Decided: June 14, 2016
The Fourth Circuit determined the defendant’s prosecution in the United States did not contravene the Fifth Amendment’s Due Process Clause, therefore the Court affirmed the defendant’s convictions.
Defendant Edgar Javier Bello Murillo (“Bello”), a citizen of Colombia, was involved in the murder of Special Agent James Terry Watson of the Drug Enforcement Administration (“DEA”). Agent Watson was an internationally protected person (an “IPP”) stationed in Colombia and was thereby protected by the Convention on the Prevention and Punishment of Crimes Against Internationally Protected Persons, Including Diplomatic Agents (the “IPP Convention” or the “Convention”). Bello was arrested in Colombia for his involvement in the murder, and on July 18, 2013, a grand jury in Alexandria, Virginia, returned an indictment against Bello and the others involved. On August 22, 2013, the United States requested Bello’s extradition from Colombia for prosecution in the Eastern District of Virginia. Pursuant to Colombia’s obligations under the IPP Convention, the extradition request was referred to Colombia’s Supreme Court of Justice, which granted the extradition for prosecution on Counts 1, 3, and 4. After his first appearance in the Eastern District of Virginia on July 2, 2014, Bello sought dismissal of the three charges, invoking the “notice requirement” of the Fifth Amendment’s Due Process Clause. The district court denied this dismissal motion, and in doing so ruled that Bello’s due process rights were not violated by prosecuting him in the United States for murder and kidnapping because exercising extraterritorial jurisdiction of these offenses is proper under the Fourth Circuit’s test set forth in United States v. Brehm. Under Brehm, the court concluded that Bello’s prosecution was neither arbitrary nor unfair, because Bello’s offenses affected a “significant American interest,” and he had “ample reason to anticipate being prosecuted for his conduct ‘somewhere.’” United States v. Brehm, 691 F.3d 547, 622–23. On April 16, 2015, Bello was sentenced to 440 months in prison, which he timely appealed.

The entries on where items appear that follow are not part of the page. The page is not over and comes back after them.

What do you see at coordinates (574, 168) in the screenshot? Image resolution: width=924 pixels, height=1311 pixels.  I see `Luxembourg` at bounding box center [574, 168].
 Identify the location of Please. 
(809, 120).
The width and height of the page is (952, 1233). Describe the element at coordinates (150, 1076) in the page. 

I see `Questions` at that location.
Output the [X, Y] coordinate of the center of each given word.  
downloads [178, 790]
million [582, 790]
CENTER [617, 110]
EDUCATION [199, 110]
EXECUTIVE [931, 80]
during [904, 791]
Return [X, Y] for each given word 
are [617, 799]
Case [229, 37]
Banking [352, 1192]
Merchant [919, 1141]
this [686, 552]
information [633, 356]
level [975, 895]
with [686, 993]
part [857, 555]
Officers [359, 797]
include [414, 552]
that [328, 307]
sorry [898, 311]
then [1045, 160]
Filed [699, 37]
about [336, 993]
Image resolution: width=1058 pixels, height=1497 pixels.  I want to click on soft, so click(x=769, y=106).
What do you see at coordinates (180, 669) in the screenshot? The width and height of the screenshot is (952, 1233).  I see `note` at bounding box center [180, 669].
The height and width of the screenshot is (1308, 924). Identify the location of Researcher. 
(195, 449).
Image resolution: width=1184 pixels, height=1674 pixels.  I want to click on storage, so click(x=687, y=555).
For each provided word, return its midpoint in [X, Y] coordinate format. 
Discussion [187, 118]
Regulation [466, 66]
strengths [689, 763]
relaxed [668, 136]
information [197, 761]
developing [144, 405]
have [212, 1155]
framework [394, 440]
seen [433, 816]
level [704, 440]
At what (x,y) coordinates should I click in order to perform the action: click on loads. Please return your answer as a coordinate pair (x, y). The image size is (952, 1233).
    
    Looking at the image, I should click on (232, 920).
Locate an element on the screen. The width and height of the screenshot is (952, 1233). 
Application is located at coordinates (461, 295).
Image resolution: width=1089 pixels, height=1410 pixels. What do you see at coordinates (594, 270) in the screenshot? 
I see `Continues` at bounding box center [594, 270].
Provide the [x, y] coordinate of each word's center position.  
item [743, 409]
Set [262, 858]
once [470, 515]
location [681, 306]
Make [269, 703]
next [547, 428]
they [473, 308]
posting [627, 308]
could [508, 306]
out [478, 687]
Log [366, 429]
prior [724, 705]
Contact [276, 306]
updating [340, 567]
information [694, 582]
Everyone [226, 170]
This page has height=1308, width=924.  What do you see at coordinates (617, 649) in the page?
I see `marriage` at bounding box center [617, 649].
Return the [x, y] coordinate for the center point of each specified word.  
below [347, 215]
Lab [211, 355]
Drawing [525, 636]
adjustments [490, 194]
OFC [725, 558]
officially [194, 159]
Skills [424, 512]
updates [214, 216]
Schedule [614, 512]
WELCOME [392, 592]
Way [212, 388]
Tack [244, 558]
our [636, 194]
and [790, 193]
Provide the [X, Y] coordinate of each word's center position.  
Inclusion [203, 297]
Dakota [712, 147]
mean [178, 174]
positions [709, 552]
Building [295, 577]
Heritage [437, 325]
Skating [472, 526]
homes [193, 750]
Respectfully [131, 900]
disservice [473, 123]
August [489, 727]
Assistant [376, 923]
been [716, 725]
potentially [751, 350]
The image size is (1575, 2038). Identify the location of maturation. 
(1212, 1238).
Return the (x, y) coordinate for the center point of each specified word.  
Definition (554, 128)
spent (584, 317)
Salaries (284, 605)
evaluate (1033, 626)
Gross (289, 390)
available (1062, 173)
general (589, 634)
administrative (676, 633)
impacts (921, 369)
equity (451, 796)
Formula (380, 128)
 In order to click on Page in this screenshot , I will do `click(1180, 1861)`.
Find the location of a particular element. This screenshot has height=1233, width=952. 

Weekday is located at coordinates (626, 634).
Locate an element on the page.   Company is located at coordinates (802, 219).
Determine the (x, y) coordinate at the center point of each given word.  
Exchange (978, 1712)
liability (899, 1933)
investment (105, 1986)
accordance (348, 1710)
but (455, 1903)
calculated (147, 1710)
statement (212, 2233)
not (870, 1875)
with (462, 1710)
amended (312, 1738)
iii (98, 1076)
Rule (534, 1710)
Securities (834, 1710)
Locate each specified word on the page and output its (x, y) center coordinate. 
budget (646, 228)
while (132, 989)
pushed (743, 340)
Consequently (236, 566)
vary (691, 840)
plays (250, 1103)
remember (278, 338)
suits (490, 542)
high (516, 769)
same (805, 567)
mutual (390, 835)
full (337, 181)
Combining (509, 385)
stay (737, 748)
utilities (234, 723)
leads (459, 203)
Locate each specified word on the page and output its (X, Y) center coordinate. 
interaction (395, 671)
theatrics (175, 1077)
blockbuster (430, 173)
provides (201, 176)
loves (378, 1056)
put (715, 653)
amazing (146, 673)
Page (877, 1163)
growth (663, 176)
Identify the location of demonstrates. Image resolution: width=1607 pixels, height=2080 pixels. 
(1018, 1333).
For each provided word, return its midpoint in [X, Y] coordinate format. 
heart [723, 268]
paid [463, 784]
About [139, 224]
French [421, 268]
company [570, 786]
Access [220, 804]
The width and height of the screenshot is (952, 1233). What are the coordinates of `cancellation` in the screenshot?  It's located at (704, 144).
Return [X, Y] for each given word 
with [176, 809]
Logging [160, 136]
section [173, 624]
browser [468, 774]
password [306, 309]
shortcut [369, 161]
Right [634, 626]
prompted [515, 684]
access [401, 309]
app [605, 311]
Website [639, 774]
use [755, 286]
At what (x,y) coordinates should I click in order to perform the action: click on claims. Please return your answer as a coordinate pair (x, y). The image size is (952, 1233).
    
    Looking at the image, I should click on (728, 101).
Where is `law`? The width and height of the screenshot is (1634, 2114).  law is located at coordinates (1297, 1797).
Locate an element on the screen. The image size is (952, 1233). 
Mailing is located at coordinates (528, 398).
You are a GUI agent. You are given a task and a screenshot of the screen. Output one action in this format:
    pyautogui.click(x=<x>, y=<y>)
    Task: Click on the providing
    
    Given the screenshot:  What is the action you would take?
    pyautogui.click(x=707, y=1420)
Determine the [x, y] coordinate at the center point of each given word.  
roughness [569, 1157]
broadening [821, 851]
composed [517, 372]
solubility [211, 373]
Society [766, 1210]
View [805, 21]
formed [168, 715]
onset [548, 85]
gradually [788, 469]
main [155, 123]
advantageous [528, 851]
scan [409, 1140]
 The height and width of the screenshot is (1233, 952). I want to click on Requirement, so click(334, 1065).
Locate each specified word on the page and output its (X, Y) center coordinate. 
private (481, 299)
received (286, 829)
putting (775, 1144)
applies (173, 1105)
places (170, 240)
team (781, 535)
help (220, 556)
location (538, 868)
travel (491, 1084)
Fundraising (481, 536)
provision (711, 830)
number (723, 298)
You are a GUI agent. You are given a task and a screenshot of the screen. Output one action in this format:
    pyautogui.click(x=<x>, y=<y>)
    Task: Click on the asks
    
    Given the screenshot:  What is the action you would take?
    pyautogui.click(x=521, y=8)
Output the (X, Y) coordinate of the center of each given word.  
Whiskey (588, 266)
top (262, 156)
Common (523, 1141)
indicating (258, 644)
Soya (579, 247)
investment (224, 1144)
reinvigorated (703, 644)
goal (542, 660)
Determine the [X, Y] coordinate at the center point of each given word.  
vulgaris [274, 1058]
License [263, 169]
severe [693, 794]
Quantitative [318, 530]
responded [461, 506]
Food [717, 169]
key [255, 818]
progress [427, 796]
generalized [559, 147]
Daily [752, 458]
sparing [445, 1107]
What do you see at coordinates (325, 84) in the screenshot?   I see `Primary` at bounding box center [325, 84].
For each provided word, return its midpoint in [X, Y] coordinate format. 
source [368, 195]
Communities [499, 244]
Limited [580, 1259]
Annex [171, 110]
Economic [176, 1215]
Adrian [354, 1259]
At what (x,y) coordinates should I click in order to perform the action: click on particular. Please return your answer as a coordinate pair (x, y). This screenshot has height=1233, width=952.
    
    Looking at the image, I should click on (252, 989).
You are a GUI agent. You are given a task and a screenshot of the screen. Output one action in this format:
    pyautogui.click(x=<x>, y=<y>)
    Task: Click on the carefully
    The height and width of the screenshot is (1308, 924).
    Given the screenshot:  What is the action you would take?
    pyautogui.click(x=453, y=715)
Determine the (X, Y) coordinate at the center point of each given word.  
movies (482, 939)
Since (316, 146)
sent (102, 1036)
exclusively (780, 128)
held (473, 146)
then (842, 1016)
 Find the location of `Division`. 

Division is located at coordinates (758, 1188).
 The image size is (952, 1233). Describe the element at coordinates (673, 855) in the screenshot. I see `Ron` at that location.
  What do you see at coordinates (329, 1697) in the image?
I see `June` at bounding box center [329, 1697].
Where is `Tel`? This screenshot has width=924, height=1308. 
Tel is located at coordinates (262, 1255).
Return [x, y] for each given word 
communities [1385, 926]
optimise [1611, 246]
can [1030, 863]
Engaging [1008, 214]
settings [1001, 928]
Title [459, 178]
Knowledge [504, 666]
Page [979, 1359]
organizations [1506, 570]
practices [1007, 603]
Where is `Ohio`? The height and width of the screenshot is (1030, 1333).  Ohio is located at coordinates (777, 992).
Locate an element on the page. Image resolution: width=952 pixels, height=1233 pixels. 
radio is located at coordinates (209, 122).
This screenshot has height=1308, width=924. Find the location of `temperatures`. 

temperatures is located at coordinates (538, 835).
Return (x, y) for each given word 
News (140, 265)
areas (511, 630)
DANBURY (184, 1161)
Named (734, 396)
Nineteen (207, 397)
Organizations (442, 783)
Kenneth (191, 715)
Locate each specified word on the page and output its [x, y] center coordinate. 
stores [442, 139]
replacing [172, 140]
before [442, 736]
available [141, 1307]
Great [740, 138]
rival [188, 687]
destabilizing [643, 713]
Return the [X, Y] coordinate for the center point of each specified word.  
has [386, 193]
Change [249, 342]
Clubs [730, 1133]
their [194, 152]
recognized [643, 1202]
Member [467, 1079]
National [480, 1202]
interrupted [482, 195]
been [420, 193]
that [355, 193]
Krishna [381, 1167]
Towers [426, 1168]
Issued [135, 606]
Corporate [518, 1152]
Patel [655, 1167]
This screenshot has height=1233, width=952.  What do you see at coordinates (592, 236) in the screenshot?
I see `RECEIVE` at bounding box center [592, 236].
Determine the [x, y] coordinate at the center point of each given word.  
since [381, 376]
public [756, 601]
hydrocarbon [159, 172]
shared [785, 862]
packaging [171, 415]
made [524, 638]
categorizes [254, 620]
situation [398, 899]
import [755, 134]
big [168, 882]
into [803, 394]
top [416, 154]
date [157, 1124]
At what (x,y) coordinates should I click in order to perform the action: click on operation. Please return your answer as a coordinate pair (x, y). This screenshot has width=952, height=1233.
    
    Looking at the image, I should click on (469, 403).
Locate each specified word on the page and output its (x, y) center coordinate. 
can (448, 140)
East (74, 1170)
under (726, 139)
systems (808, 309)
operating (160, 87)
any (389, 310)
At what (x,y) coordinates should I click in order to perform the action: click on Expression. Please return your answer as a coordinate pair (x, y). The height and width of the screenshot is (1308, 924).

On appeal, Bello’s sole claim was that his prosecution in the United States contravened the Fifth Amendment’s Due Process Clause, arguing specifically that his prosecution in the this country was fundamentally unfair because he did not know that Agent Watson was an American IPP and thus could not have foreseen prosecuted in the United States, rather than in Colombia. However, the Court did not agree. Citing to their opinion in Brehm, the Court explained that fair warning does not require that defendants understand that they could be subject to criminal prosecution in the Unites States so long as they could reasonably understand that their conduct was criminal and would subject them to prosecution somewhere. Because kidnapping and murder are “self-evidently criminal,” it was not fundamentally unfair to prosecute Bello in the United States. Absent fundamental unfairness, Bello’s Fifth Amendment due process claims fails under Brehm.
Therefore, the Fourth Circuit affirmed the judgment of the district court.